Mais la « révolution » de Kaïs Saïed ne se déploie pas dans tous les domaines. Autant il innove au plan institutionnel, autant il demeure d’un conservatisme bon teint sur le terrain socio-religieux et là sans doute apparaîtront les premiers obstacle sur sa route présidentielle. Il est hostile à l’abrogation de la peine de mort – qui fait l’objet d’un moratoire depuis 1991 – au nom de « la paix sociale » à préserver. Il s’oppose à la dépénalisation de l’homosexualité au nom des « valeurs intériorisées par la majorité ». Et il prône le maintien de l’inégalité actuelle dans l’héritage – en vertu de laquelle la sœur touche la moitié de la part du frère – en invoquant « l’équité » contre l’« égalité formelle ».

Un tel credo lui a valu le soupçon chez certains libéraux tunisiens que Kaïs Saïed n’était finalement qu’un crypto-salafiste, d’autant que certains islamistes radicaux – notamment le Hizb ut-Tahrir – s’étaient glissés dans ses réseaux de partisans. Le doute n’a toutefois jamais vraiment pris corps tant Kaïs Saïed est en phase sur ces questions-là avec la majorité de la population tunisienne. 

Ses idées sur les sujets sociétaux n’inquiètent pas moins certains militants de la société civile tunisienne. « Avec lui, ce sera difficile au plan des droits et des libertés individuelles », s’alarme Rami Khouili, médecin et compagnon de route de la communauté LGBT (lesbiennes, gays, bisexuels, trans) en Tunisie.

Mais, avec les partenaires occidentaux de la Tunisie, les choses ne seront pas non plus très aisées.

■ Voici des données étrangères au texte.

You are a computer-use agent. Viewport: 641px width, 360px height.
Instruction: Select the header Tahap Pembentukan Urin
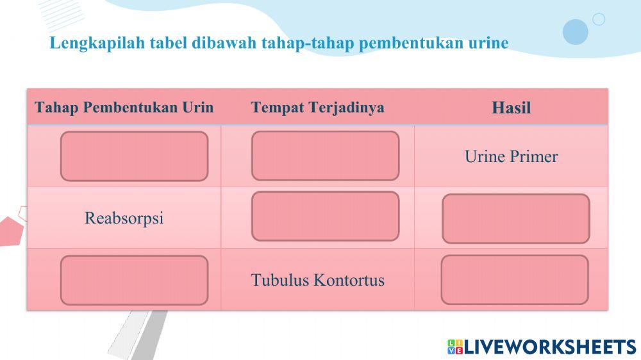point(124,107)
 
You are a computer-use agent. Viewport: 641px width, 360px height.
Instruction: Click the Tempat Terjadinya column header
point(317,107)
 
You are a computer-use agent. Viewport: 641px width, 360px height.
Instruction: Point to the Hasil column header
point(511,108)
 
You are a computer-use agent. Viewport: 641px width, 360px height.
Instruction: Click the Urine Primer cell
point(511,157)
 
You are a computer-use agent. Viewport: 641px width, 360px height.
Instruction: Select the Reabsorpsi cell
point(124,218)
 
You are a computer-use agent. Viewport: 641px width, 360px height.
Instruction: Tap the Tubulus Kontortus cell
point(317,280)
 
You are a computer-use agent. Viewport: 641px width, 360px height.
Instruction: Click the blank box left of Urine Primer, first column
point(134,156)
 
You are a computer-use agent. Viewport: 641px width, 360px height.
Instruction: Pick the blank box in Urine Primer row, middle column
point(325,156)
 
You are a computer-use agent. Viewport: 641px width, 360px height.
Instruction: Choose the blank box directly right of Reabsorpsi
point(325,216)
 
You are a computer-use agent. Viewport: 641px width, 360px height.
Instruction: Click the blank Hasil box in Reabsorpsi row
point(515,218)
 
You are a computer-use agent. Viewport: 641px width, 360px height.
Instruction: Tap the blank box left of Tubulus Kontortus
point(134,280)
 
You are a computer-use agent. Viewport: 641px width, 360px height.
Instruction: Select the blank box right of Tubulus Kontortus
point(515,279)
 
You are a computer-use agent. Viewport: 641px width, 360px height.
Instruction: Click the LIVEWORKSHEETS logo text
point(549,347)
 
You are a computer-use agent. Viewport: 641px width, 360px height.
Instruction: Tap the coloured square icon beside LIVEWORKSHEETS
point(455,347)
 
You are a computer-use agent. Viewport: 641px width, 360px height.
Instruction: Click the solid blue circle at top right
point(575,31)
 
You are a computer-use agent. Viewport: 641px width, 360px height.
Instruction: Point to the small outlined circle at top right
point(599,19)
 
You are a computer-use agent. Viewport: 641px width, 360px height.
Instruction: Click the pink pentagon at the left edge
point(9,231)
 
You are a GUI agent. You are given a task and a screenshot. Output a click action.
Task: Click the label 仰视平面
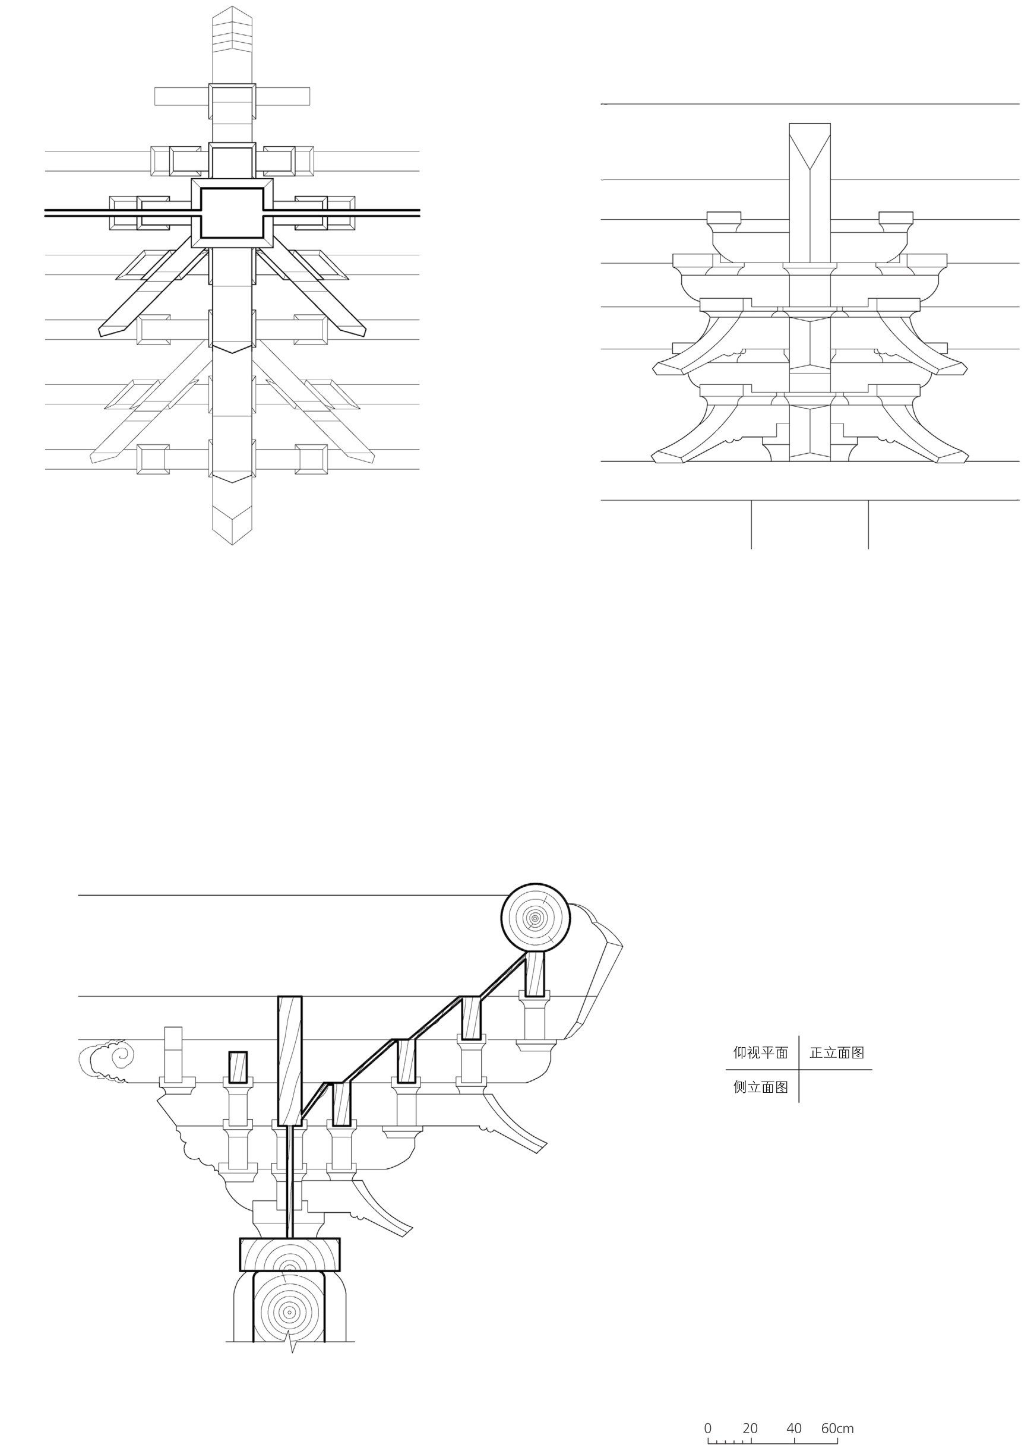(x=761, y=1052)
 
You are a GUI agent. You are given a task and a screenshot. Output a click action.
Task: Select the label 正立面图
(x=837, y=1052)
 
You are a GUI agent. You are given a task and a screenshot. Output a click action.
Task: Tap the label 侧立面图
(x=761, y=1087)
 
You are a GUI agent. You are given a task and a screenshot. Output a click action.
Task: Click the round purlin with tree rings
(x=536, y=918)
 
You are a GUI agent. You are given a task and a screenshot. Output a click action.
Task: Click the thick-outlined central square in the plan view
(x=232, y=213)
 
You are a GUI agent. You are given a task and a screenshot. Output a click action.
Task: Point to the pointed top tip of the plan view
(x=232, y=9)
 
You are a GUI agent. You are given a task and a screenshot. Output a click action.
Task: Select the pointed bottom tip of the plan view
(x=232, y=542)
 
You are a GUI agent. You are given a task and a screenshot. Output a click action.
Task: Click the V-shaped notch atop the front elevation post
(x=810, y=159)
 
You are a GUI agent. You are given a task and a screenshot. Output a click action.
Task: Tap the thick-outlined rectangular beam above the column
(x=290, y=1254)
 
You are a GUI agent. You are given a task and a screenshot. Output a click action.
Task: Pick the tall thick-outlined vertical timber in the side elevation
(x=290, y=1060)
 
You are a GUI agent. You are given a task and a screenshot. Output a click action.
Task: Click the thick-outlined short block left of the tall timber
(x=238, y=1068)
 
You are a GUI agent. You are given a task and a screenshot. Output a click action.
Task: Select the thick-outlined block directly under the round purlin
(x=535, y=975)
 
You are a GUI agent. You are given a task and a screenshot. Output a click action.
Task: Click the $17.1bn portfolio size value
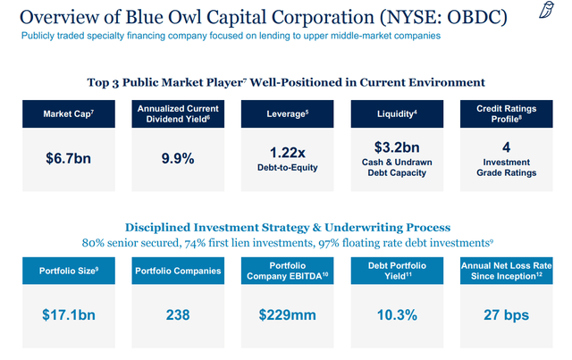67,314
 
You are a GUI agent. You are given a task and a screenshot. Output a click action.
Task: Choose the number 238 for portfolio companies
176,314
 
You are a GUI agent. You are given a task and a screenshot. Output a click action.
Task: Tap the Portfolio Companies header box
176,269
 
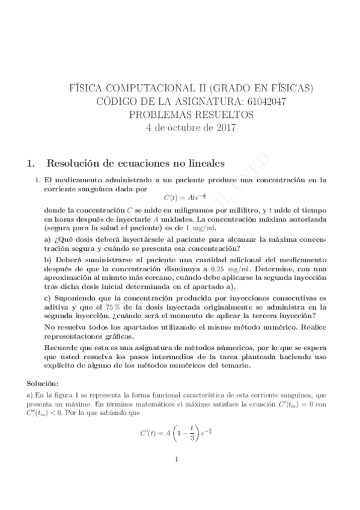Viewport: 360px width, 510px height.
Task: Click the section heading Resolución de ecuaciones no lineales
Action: click(x=136, y=163)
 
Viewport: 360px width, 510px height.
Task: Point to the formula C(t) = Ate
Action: click(x=185, y=196)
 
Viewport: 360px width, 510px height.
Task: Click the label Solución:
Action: click(x=43, y=382)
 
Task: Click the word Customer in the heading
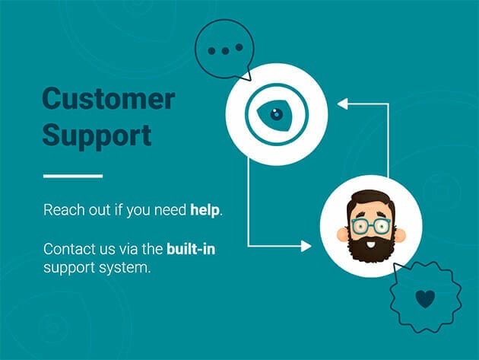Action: (109, 98)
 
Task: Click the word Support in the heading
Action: (97, 135)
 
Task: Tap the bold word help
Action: (205, 210)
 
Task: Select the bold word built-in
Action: (191, 249)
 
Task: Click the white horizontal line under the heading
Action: (73, 176)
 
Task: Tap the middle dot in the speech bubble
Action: (225, 51)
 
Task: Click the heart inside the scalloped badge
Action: (425, 299)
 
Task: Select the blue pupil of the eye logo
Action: (277, 114)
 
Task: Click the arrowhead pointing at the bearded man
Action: (306, 246)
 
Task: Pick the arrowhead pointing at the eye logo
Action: (342, 104)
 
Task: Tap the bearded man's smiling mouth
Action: (370, 245)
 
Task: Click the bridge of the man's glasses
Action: (371, 225)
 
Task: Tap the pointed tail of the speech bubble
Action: (250, 80)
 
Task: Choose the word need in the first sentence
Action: (170, 210)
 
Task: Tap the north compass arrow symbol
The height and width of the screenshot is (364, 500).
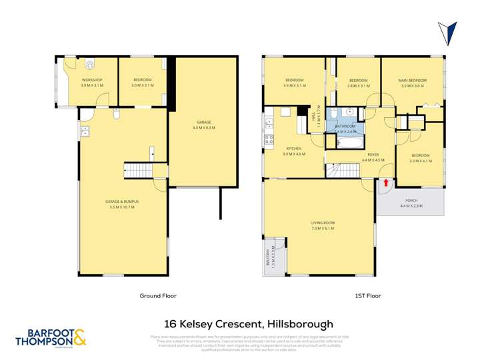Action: [449, 33]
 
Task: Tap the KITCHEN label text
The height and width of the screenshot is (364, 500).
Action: [293, 148]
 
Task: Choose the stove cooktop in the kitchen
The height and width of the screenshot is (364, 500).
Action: [269, 140]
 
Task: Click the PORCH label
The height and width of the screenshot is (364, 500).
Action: [411, 200]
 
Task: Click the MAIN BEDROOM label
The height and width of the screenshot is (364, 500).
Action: [413, 81]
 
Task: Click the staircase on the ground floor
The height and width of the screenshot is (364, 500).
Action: [137, 170]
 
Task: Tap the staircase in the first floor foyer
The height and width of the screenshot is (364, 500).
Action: [345, 171]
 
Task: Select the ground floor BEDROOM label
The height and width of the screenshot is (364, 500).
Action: [141, 81]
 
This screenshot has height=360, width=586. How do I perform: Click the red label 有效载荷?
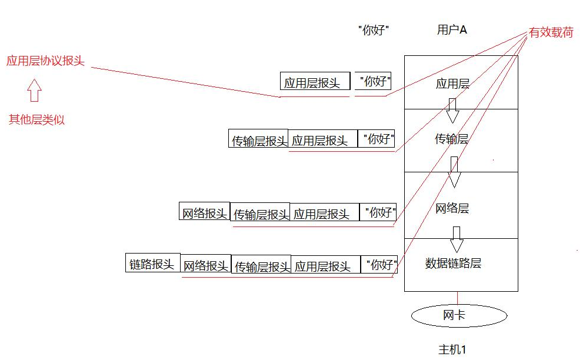(x=551, y=33)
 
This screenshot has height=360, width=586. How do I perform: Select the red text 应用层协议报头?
(x=45, y=61)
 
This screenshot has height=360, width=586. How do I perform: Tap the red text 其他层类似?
(x=36, y=120)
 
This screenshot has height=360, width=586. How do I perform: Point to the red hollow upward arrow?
(x=34, y=91)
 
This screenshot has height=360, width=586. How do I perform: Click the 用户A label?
(x=452, y=30)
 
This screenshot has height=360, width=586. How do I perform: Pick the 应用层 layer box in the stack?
(x=461, y=82)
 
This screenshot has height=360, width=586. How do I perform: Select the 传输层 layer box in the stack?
(x=461, y=140)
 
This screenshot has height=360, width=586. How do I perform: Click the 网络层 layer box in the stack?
(x=461, y=208)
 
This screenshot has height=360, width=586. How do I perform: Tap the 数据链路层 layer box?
(x=461, y=264)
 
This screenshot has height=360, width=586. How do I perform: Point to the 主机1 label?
(x=452, y=349)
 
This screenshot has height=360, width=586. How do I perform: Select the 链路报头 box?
(x=152, y=264)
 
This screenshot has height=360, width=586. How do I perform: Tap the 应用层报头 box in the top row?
(x=315, y=82)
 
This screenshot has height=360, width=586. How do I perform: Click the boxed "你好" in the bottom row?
(x=378, y=265)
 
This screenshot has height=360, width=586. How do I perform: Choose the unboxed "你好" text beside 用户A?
(x=374, y=30)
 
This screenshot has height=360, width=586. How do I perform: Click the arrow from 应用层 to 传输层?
(x=452, y=110)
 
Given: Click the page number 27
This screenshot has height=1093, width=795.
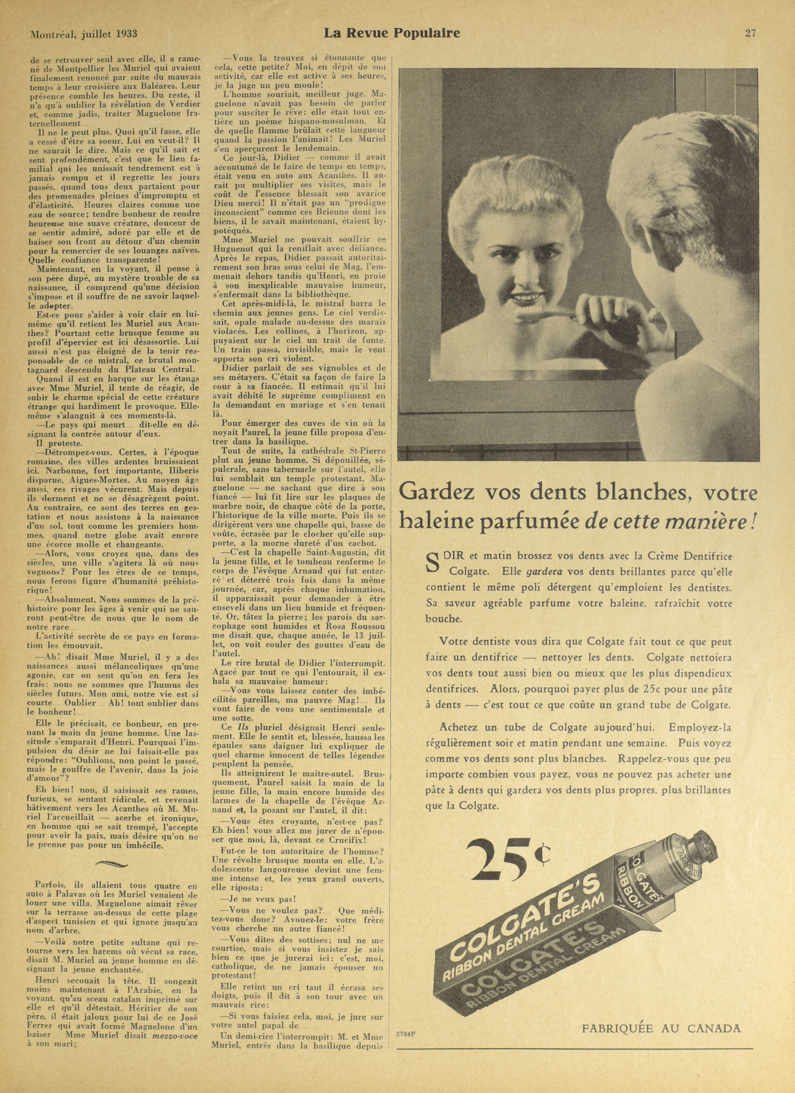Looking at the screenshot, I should pyautogui.click(x=750, y=33).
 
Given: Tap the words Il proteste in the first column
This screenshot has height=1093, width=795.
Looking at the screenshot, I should pyautogui.click(x=55, y=442).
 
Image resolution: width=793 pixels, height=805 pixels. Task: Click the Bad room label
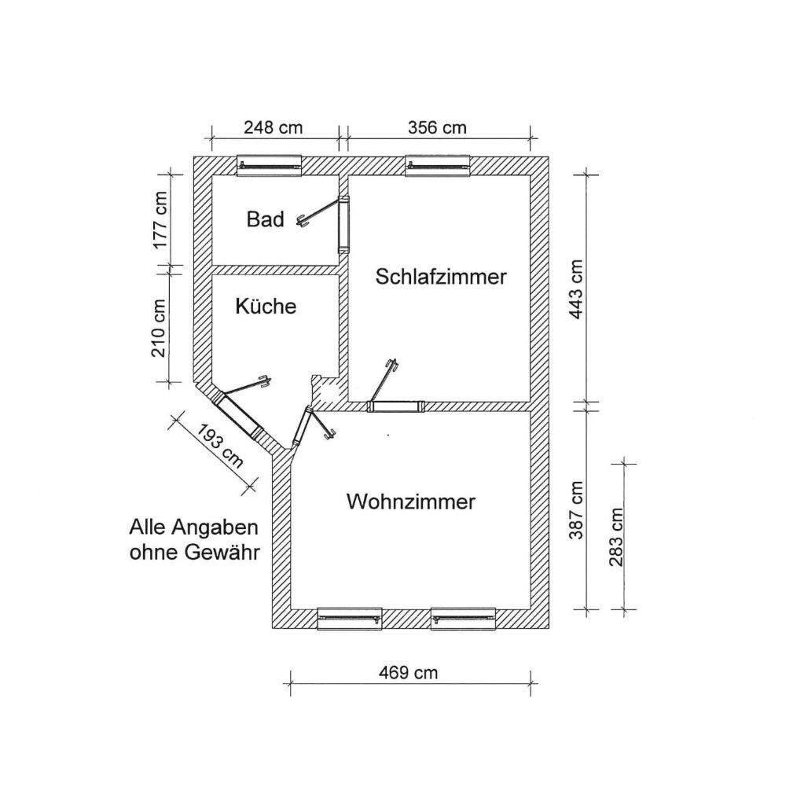coord(265,219)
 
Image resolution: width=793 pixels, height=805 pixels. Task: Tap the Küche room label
coord(266,306)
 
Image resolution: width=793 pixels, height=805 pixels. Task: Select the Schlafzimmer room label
coord(440,277)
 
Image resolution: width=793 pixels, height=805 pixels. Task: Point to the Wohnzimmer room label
coord(411,502)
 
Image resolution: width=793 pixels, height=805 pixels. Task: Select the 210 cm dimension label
coord(161,327)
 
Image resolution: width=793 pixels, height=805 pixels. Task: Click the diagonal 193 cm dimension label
coord(220,445)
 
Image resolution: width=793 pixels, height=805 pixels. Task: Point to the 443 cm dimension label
coord(578,289)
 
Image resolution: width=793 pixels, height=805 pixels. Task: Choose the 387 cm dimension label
coord(578,509)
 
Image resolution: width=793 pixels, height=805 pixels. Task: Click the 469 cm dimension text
coord(408,672)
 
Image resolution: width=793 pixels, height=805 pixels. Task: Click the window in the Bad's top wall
coord(270,165)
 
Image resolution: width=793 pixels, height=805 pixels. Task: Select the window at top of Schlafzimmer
coord(438,165)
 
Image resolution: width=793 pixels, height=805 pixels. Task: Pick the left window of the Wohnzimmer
coord(349,619)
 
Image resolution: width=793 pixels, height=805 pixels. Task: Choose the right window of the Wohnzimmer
coord(464,619)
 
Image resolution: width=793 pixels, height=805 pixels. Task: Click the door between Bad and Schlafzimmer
coord(343,224)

L’ex-étudiant, qui avait consacré son mémoire de diplôme d’études approfondies (DEA) aux « relations entre la Tunisie et la Banque mondiale », ne cache pas un souverainisme sourcilleux puisé dans une sensibilité nationaliste arabe. Il faut aussi voir là la source de son agacement à l’égard des revendications sur la dépénalisation de l’homosexualité ou l’égalité successorale, des « faux problèmes » à ses yeux inspirés par des « recommandations européennes ».

Sa première visite d’Etat, a-t-il déjà annoncé, sera pour l’Algérie car « on ne peut pas changer la géographie ». Et sur l’épineuse question des relations avec Israël, il assimile toute tentative de « normaliser » ces dernières à un acte de « haute trahison ». Sionnistes de tous les pays, unissez-vous !

En choisissant Kaïs Saïed, la Tunisie se dote d’un nouveau président en phase avec l’identité arabo-musulmane du pays. C’est probablement l’image de la Tunisie sur la scène internationale qui pourrait être ainsi revue et corrigée.

Ce nouveau Bey à la sauce islamique nous laisse encore dubitatifs.*

Le 15 octobre 2019.

Pour le CER, Jean-Yves Pons, CJA.

* Lire :

https://conseildansesperanceduroi.wordpress.com/2019/09/17/tunisie-cest-lhiver-arabe-qui-sannonce-avant-lautomne/

Une Réponse to “Le nouveau Bey de Tunis.”

  1. Paul-Emic octobre 15, 2019 à 8:55 #

    Il se fera bouffer par les islamistes, par ailleurs Droopy n’aime pas la France quand celle-ci est un partenaire important de l’économie tunisienne. Je souhaite bien du plaisir aux Tunisiens et leur présente toutes mes condoléances.